Directive — Return the lines of the material below from the line with "Datenschutz (511, 2530)" to the line with "今すぐイケる娘(0人) (570, 327)", copied without any change.

Data for this task —
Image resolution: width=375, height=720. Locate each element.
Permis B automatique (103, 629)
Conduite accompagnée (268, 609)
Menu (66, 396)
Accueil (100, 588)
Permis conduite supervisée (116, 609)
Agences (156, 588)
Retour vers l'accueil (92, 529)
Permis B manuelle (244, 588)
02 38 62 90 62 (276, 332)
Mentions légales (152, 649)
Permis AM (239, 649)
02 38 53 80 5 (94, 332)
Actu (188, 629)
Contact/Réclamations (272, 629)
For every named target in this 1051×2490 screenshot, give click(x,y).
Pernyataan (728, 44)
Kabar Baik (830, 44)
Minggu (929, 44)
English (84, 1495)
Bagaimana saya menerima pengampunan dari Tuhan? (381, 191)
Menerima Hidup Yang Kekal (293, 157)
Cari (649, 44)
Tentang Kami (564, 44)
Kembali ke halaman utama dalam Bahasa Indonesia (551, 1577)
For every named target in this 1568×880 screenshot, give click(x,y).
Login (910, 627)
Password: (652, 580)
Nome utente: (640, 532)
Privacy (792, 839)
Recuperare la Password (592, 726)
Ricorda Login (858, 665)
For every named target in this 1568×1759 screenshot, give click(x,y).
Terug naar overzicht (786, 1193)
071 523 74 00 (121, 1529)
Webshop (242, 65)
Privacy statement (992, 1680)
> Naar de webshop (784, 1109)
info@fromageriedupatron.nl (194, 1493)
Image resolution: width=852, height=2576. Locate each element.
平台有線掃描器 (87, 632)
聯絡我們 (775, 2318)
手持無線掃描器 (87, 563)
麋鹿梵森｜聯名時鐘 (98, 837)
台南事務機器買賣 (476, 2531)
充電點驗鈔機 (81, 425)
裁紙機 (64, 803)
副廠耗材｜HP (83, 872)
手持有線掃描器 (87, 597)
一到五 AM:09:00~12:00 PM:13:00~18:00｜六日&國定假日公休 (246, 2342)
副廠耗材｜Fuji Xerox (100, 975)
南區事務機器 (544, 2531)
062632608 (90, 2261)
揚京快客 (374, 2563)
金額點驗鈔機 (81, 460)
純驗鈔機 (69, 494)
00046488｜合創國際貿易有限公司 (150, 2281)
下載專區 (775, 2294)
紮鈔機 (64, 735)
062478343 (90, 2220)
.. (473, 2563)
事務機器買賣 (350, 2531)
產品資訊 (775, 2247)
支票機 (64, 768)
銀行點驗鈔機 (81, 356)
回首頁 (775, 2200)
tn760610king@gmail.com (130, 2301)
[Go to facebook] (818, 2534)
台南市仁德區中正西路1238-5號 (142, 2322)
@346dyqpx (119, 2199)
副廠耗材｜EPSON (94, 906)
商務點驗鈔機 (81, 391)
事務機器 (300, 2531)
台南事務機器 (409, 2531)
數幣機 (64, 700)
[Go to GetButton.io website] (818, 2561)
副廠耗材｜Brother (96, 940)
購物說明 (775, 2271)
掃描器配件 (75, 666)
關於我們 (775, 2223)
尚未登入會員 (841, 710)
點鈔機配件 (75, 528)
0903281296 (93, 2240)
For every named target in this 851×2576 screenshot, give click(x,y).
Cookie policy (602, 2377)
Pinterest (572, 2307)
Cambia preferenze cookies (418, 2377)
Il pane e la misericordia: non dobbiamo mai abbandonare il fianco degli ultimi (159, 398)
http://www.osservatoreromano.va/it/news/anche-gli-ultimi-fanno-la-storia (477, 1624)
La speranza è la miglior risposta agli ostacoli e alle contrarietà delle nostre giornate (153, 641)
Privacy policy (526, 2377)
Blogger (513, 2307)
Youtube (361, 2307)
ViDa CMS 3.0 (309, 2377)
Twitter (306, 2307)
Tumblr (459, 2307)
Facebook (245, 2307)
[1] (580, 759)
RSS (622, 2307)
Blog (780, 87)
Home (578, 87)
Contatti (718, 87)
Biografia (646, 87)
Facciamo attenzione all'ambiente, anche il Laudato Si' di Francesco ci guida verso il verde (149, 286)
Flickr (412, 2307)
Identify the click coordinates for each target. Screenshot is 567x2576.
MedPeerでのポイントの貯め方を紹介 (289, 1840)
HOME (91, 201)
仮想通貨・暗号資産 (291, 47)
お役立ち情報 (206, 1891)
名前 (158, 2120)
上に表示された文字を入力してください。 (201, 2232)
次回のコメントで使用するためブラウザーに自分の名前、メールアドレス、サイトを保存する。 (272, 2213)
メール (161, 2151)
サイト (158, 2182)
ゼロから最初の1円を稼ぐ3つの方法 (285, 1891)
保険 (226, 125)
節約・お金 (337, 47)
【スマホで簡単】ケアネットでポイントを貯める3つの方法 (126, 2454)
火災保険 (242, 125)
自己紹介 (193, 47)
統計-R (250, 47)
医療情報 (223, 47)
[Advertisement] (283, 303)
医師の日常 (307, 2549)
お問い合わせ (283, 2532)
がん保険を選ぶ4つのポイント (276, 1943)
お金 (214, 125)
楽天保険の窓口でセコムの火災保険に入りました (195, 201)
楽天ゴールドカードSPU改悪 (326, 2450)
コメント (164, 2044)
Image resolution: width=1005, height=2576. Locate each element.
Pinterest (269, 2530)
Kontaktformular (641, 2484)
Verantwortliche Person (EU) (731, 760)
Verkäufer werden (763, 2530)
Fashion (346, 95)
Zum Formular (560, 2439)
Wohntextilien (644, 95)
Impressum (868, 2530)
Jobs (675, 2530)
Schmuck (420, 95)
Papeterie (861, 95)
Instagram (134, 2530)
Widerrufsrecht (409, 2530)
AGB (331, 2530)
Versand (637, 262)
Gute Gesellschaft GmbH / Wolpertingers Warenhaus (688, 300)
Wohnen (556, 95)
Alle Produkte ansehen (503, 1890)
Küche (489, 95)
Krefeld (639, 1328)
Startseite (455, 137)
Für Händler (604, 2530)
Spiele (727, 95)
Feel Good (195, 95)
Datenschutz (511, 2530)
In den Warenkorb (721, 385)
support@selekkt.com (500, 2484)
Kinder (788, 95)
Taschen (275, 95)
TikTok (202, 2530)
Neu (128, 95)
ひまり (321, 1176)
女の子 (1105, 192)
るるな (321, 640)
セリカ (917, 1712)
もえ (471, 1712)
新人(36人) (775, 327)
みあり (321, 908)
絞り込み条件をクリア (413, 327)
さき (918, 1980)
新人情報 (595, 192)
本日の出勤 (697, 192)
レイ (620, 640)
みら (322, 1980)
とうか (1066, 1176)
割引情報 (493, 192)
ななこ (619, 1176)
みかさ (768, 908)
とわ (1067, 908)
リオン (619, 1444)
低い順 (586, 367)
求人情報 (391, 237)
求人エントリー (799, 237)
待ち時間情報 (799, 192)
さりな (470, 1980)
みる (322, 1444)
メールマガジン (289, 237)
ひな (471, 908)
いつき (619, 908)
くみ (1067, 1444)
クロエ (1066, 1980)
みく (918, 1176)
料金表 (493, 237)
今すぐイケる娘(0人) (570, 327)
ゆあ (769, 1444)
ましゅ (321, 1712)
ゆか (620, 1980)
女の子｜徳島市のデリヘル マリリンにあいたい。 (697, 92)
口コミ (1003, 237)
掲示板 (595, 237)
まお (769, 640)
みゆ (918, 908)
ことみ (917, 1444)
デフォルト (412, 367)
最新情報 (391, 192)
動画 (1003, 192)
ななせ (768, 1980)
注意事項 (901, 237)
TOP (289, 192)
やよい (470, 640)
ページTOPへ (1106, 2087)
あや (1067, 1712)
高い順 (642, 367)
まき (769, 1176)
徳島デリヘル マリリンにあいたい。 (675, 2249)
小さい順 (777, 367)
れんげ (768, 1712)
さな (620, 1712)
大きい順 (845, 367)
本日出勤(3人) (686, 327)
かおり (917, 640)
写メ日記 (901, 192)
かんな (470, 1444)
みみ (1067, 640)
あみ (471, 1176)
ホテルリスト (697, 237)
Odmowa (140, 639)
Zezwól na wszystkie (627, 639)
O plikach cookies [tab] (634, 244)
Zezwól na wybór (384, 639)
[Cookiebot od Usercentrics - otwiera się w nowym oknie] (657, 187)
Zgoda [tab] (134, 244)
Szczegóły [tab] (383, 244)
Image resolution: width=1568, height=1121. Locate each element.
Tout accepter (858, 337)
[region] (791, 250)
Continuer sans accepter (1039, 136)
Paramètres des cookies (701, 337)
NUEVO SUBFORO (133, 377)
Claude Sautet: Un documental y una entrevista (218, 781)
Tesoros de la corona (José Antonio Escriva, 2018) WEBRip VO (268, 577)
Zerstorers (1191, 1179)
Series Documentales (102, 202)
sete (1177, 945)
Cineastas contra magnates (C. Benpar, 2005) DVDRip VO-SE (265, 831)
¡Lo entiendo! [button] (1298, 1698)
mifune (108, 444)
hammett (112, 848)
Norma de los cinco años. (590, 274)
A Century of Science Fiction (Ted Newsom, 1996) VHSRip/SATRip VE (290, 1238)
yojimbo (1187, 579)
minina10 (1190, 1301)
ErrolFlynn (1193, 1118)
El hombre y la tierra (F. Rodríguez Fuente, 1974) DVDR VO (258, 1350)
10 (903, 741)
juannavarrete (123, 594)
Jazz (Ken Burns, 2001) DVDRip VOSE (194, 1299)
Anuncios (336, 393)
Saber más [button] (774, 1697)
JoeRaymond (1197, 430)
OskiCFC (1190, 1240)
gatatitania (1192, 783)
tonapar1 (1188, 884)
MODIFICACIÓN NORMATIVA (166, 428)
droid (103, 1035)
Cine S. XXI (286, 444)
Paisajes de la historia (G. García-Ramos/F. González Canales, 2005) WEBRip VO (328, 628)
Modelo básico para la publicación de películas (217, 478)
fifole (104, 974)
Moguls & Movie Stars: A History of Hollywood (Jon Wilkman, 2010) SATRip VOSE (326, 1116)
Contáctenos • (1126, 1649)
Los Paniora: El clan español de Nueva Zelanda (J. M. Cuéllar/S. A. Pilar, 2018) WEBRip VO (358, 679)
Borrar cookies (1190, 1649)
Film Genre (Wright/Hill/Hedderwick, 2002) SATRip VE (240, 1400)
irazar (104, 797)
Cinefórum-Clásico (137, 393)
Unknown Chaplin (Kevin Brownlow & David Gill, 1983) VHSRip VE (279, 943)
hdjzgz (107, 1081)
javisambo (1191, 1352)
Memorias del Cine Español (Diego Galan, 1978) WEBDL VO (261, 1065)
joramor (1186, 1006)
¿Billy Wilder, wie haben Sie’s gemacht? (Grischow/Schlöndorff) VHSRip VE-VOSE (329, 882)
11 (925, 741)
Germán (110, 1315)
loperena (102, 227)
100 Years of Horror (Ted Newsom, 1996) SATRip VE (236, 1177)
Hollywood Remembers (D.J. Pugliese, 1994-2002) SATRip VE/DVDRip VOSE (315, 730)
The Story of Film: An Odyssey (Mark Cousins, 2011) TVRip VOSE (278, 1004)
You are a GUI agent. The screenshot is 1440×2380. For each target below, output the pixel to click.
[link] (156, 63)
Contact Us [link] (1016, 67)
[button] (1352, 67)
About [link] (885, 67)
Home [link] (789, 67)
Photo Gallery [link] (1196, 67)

Written response —
Datenschutz (511, 2530)
In den Warenkorb (721, 385)
support@selekkt.com (500, 2484)
Kinder (788, 95)
Taschen (275, 95)
TikTok (202, 2530)
Neu (128, 95)
ひまり (321, 1176)
女の子 (1105, 192)
るるな (321, 640)
セリカ (917, 1712)
もえ (471, 1712)
新人(36人) (775, 327)
みあり (321, 908)
絞り込み条件をクリア (413, 327)
さき (918, 1980)
新人情報 (595, 192)
本日の出勤 (697, 192)
レイ (620, 640)
みら (322, 1980)
とうか (1066, 1176)
割引情報 (493, 192)
ななこ (619, 1176)
みかさ (768, 908)
とわ (1067, 908)
リオン (619, 1444)
低い順 (586, 367)
求人情報 (391, 237)
求人エントリー (799, 237)
待ち時間情報 (799, 192)
さりな (470, 1980)
みる (322, 1444)
メールマガジン (289, 237)
ひな (471, 908)
いつき (619, 908)
くみ (1067, 1444)
クロエ (1066, 1980)
みく (918, 1176)
料金表 (493, 237)
今すぐイケる娘(0人) (570, 327)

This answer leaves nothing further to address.